This room started out as just a storeroom. About 15 years later, I bought the desk and chair, so the room now doubles as an office. The hardwood floor is made from balsa wood strips.
This is the desk and chair. You can see that the owner of this sweet shop likes her wine! The vintage yellow telephone dates back to my very first dollhouse, a wooden 8-room house by Creative Playthings.
I just adore the mini office supplies! The handwritten letter and grocery list were written by my mom when she was a child. I think the playing cards were also hers.
Inside the desk drawer are a passport, European travel brochure, plane ticket, and postcards.
I built the storeroom shelves when I was a kid. (The legs are a bit wobbly.) I think the cookbook and other two books were part of my mom’s collection. The scale went with the old-fashioned kitchen appliances in the original sweet shop.
Notice how the stairway leads directly into the wall. Oops!

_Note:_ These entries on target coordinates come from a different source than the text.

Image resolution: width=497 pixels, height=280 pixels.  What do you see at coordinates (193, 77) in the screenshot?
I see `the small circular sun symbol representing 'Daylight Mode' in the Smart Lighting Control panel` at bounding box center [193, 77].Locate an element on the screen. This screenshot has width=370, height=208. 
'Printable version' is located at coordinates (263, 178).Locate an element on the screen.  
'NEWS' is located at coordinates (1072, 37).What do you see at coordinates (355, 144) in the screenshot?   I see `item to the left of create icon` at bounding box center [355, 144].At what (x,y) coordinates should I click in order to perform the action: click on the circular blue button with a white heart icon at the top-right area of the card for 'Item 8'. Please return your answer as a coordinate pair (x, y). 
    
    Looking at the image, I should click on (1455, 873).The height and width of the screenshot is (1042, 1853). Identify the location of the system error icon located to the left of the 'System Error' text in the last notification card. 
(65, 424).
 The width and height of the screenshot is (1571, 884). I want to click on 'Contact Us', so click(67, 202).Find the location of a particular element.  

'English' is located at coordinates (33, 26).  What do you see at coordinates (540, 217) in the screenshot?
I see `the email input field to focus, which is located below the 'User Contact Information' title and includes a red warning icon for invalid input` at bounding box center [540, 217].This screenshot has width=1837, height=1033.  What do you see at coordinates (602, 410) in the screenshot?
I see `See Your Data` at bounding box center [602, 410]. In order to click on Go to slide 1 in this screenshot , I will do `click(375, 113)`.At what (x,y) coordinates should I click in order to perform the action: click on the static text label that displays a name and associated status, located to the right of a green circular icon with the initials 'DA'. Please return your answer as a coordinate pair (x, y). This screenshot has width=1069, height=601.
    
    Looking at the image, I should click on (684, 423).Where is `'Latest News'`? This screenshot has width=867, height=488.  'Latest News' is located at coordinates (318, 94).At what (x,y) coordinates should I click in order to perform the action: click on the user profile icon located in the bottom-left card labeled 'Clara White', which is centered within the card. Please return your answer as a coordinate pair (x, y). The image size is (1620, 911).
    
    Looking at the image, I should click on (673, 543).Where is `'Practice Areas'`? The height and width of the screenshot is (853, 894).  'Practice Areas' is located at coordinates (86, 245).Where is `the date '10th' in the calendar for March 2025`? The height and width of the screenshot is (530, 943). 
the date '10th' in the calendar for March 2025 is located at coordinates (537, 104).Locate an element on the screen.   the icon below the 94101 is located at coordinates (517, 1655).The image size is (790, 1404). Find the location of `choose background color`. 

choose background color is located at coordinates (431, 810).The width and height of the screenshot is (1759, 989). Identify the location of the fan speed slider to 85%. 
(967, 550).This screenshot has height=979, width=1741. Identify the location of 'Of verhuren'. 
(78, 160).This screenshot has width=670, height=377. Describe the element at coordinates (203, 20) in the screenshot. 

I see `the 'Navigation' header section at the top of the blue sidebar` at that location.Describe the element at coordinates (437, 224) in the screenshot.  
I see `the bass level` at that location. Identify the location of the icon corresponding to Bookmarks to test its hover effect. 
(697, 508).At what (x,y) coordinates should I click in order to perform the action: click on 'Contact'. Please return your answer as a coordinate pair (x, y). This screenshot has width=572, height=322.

The antique radio was made by my friend Salvatore Ciccorelli from Torino, Italy. When I visited him many years ago, his greatest passion was recreating authentic Italian-style houses in miniature. After that trip, I wrote an article about his amazing dollhouses for Dollhouse Miniatures magazine. And it wouldn’t be stretching the truth to say that he was somewhat of an inspiration for my current “Street of Shops” projects.
The Barilla pasta boxes are relatively new (from the 1990s), but the other four grocery items on that shelf are from the 1970s. The glass lamp also dates back to the ’70s.
Inside the Halloween and Easter baskets are some round, brown seeds that I collected during our visit to Phoenix, AZ, when I was 10 years old. I wrapped some of them in colored foil; the others are downstairs on display in the sweet shop. The plastic fruit is part of a much larger collection of plastic dollhouse food that I used in my first childhood dollhouse. The green and red dishes are from the same period.